I had to learn that some of the things I craved were simply because I had been taught to value the wrong things — and social media offers those things which I craved. The attention that comes from social media can be false evidence of love or admiration, so we quickly learn how to “perform” on social media in ways that get us that attention. For me, it became a stressful thing to always have to question my motives for the things I said or did.
Social media is filled with ways for victims of narcissists to be hurt. People can criticize us. They can delete Facebook friendships. They can stop following us on Instagram. They can fail to “like” what we post. They can not care about the words we write or the photos we take. Worst of all, they can completely ignore us.
Every variation on this is a painful reminder of our terrifying fear of not being good enough — the memory of not getting the approval of the narcissist whose attention we sought.
The more you fall into the patterns established by the social media companies, the more you tailor your actions to get the attention you want. Before you know it, you are manipulating an audience just to get the approval you crave — and if you’re self-aware enough, you’re constantly questioning your motives.
By manipulating your “friends” and “followers,” you become addicted to their praise and approval. You are manipulating them to give you the attention you’re addicted to, but you hate them because you need their approval so much. They have ultimate control over you, because they can withhold approval and attention anytime they wish.
This is part of the reason I had to make some serious changes in the way I handled social media about six or eight years ago.
I’ve told you before that vulnerability about my flaws is part of the way I stop myself from manipulating people and this intentional backing away from the manufactured approval of an “adoring” audience was something I had to do in order not to go to a more needy place. This is another of the reasons I had to quit writing about things which did nothing but get me the praise of people who already agreed with me. I needed their praise far too much for me to let it continue.

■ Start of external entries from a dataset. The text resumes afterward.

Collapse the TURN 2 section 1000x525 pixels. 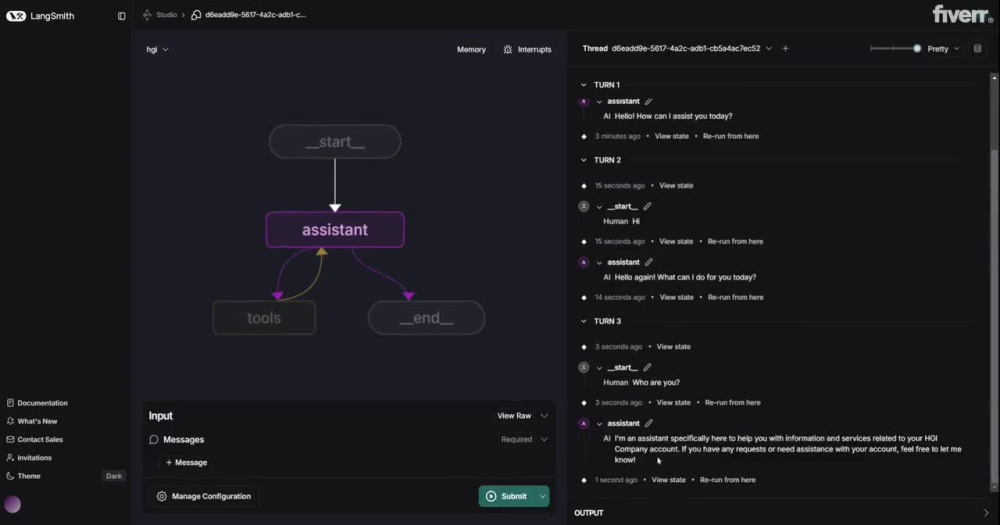pos(584,160)
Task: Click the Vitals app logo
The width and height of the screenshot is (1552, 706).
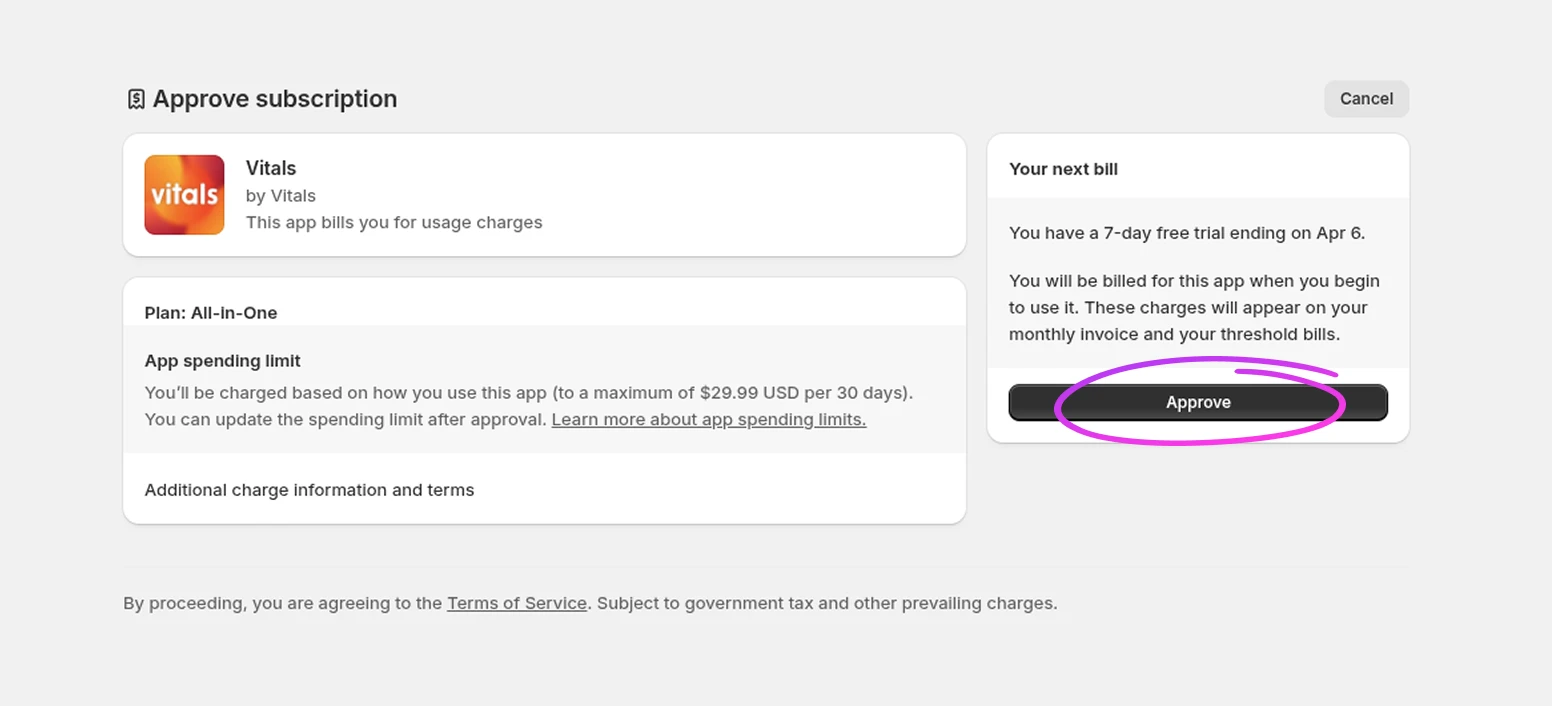Action: point(184,195)
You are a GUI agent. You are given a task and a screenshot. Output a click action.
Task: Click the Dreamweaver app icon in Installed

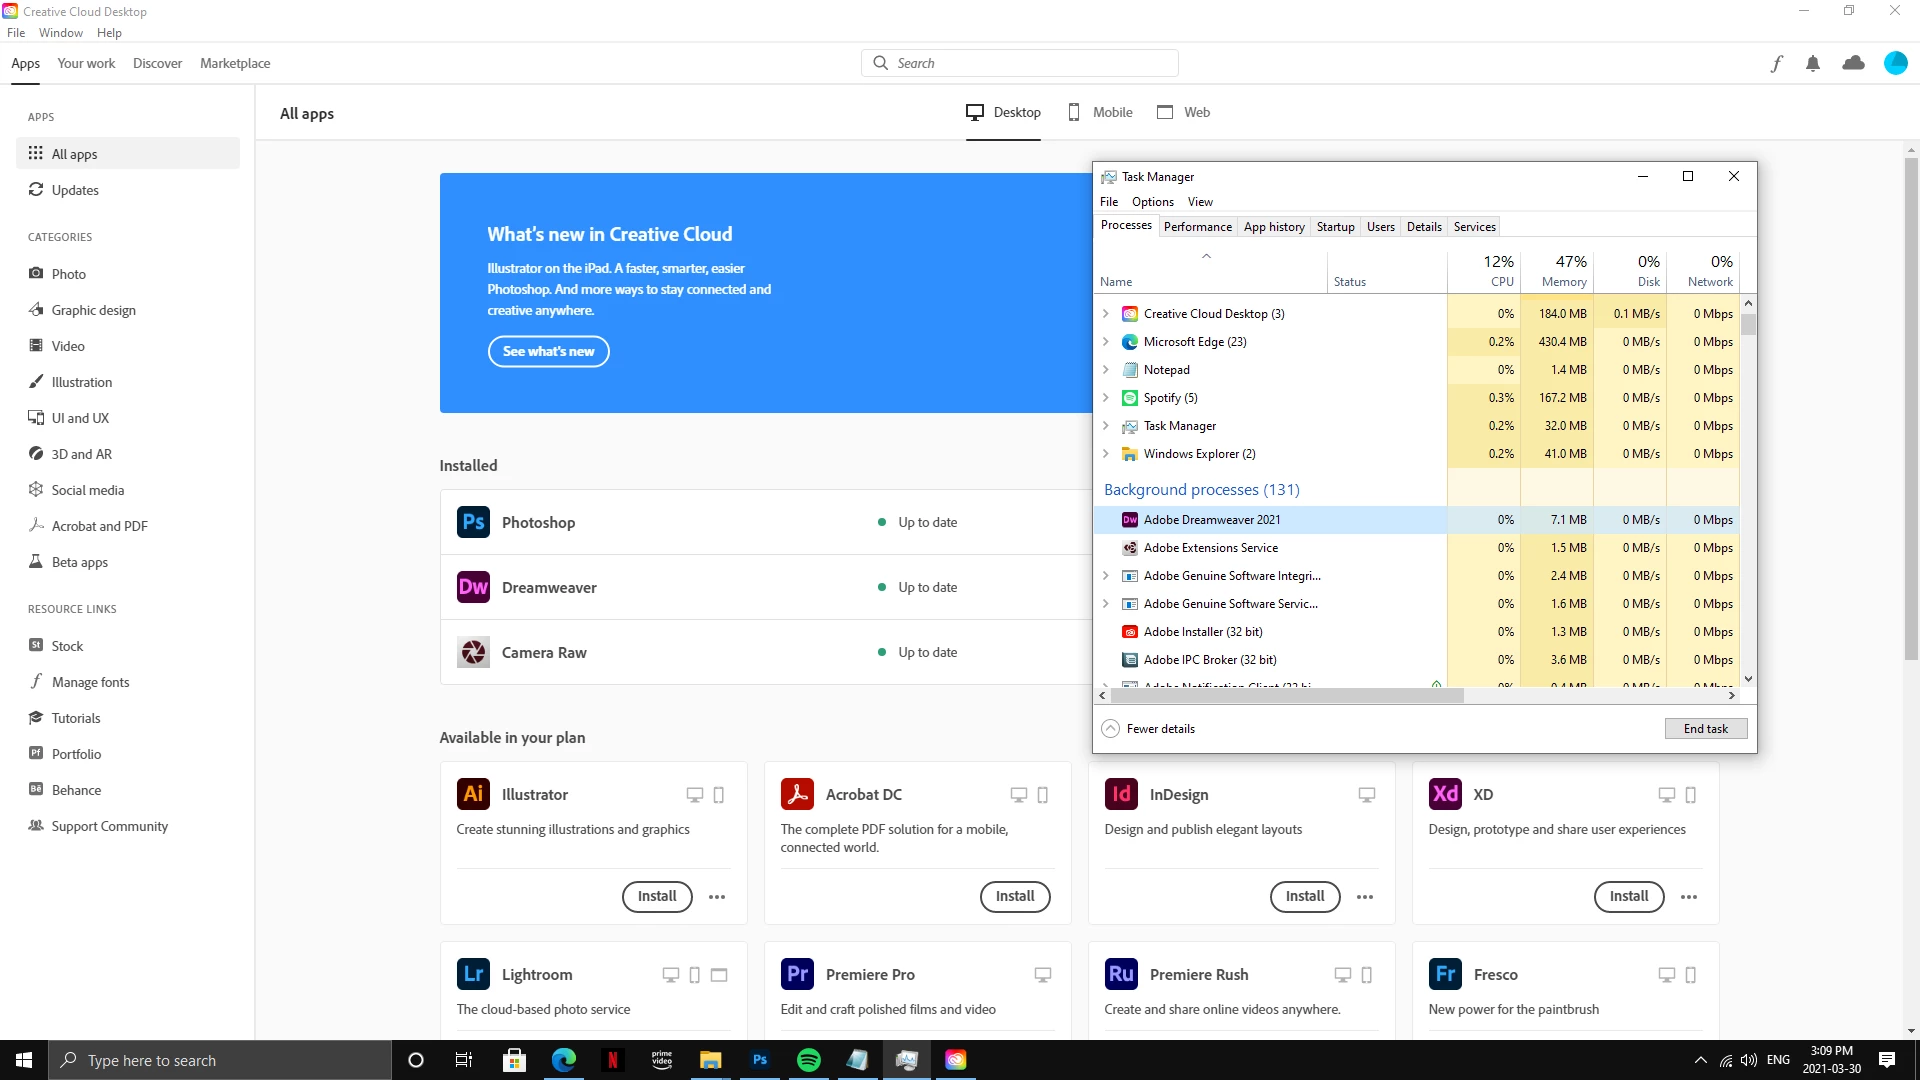coord(473,587)
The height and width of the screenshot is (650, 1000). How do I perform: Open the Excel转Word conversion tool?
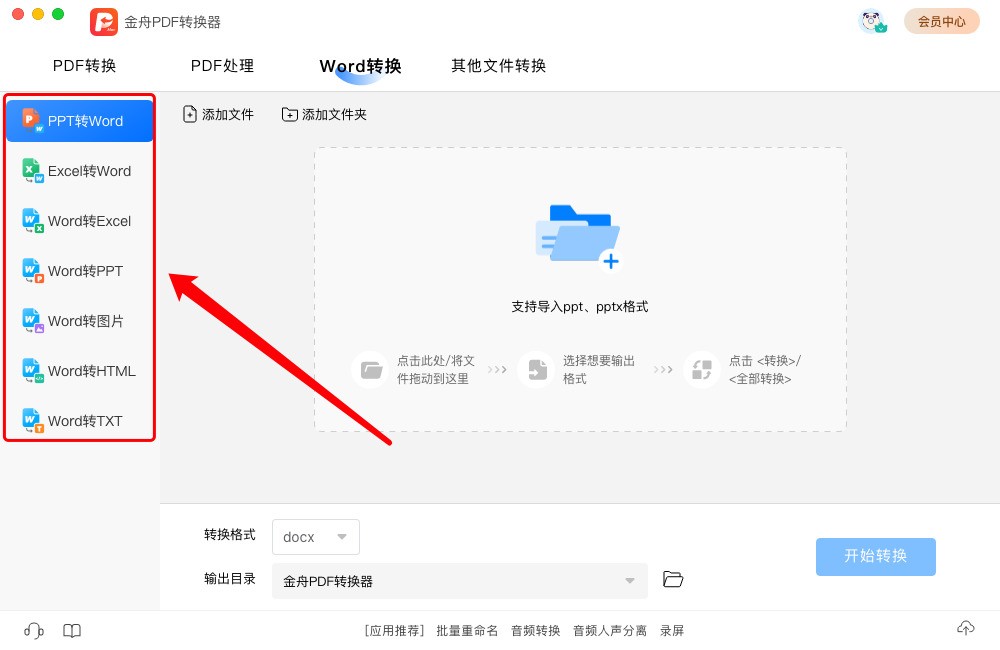click(x=79, y=170)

If I’m going to be needy — and I am at times — I want to need someone who actually loves me, not someone who just sees me as a performer. I’m willing to trust someone with my heart, but I know better than to trust my heart to the fickle rabble who can cheer me and love me today, but abandon me tomorrow.
I have serious reservations about the power which society is broadly giving to social media, but I’m terrified by the effect it has on people such as me — people who were trained to judge their worth by gaining the attention and approval of others.
I’m no longer worried about being the narcissist that my father was. I’ve made a lot of internal changes. I’ve learned a lot. I’ve reflected a lot about past mistakes. Despite all that, I still know that social media is still a dangerous playground for me.
For someone who is vulnerable to the craving for attention which a narcissist instilled, spending too much time on social media is like an alcoholic hanging out in a bar.
If you see someone on social media who is trying too hard for approval — who clearly has a desperate need for your attention and love — try not to judge this person too harshly, even though that might be difficult.
You might well be watching a person who was “programmed” by a narcissist — and who just hasn’t figured out yet that the shallow attention he gets from social media is his or her addiction. The only cure for this addiction to shallow attention is finding a way to fill the need with love and attention which are deeper and more lasting.
The attention a narcissist’s victim seeks is only a substitute for love — and real love is the only thing that will take the place of this ugly addiction.